A couple, who have been together for ten years, Gary O’Reilly and his fiancé, said they had “waited so long” to be able to marry, and were excited when the law changed in March in England and Wales.

After picking designs, and contacting Jill Wilson, who runs Just For You Invitations, the couple were told she could not offer her services to the couple, because of her religious beliefs.

Stonewall’s Media Manager Richard Lane told PinkNews: “The business may be called ‘Just For You Invitations’, but the law is absolutely clear that it cannot be just for straight people. Not only is it unlawful it just makes bad business sense too.”

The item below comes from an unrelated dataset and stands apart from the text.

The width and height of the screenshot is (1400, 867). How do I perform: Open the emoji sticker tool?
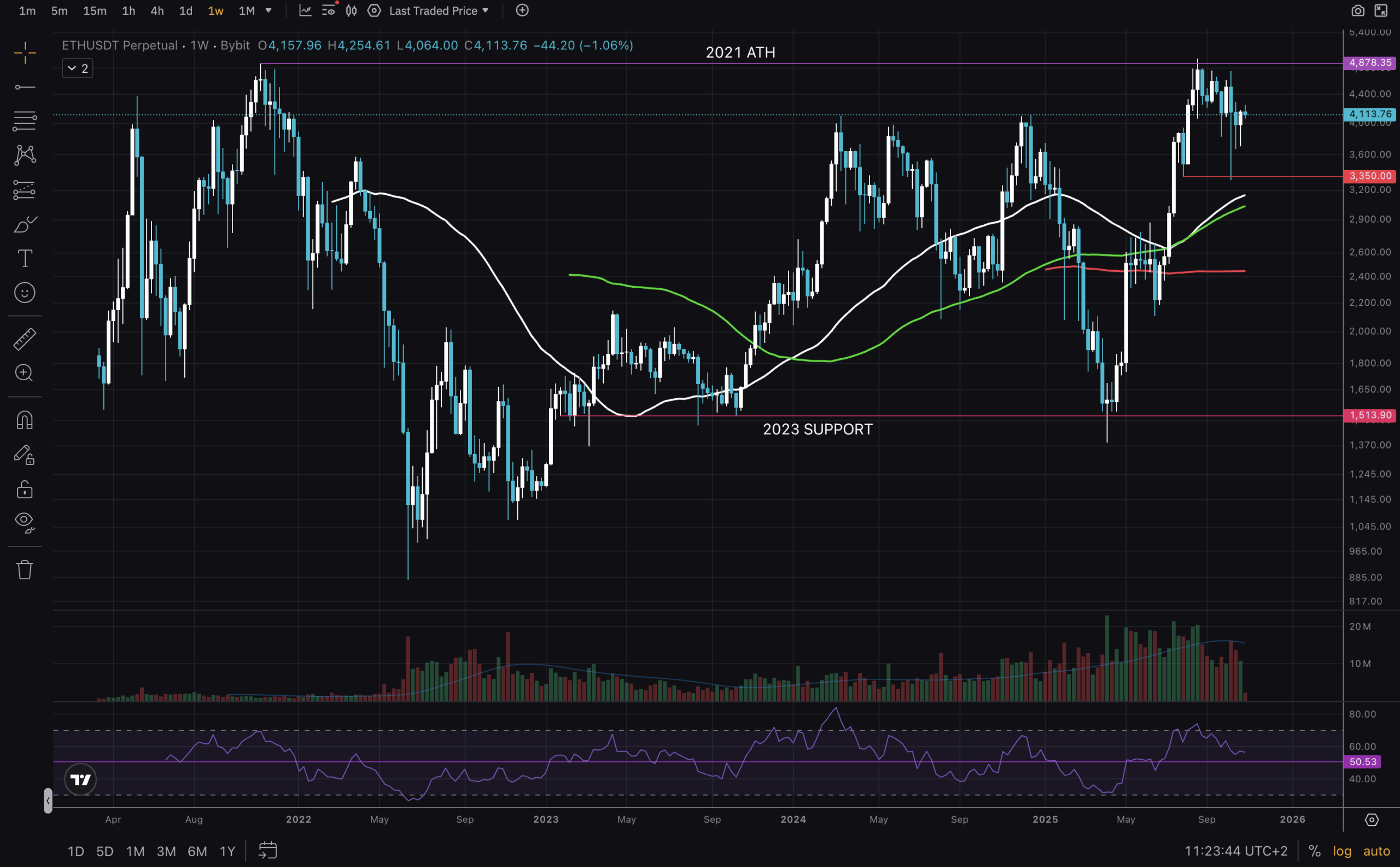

PinkNews was advised that the policy was possibly in breach of the Equality Act.

The Chairman of MyLawyer Richard Cohen, who is also the legal adviser for PinkNews said: “The decision by Just For You Invitation appears that it could be in breach of the Sexual Orientation regulations of the Equality Act, which makes it clear that business cannot discriminate on the grounds of the sexual orientation of their customers or potential clients.”

A spokesperson from the Department of Culture, Media and Sport (DCMS) told PinkNews: “If anyone thinks that they have been discriminated against unlawfully because of sexual orientation in respect of provision of services  they can take steps to enforce their rights.

“A first step would be to make contact with someone who can give them advice in an individual case, such as the Equality and Advisory Support Service, and that’s what our advice would be to anyone who thinks they have been discriminated against.”

When asked to comment, Wilson declined, other than to say that the Elders from her congregation were to consult with her on the issue

A gay couple who were prevented from staying in a double room by the owners of a Christian guesthouse last year said they were “delighted” that the UK Supreme Court ruled in their favour.

In November, the court rejected a legal challenge by Peter and Hazelmary Bull.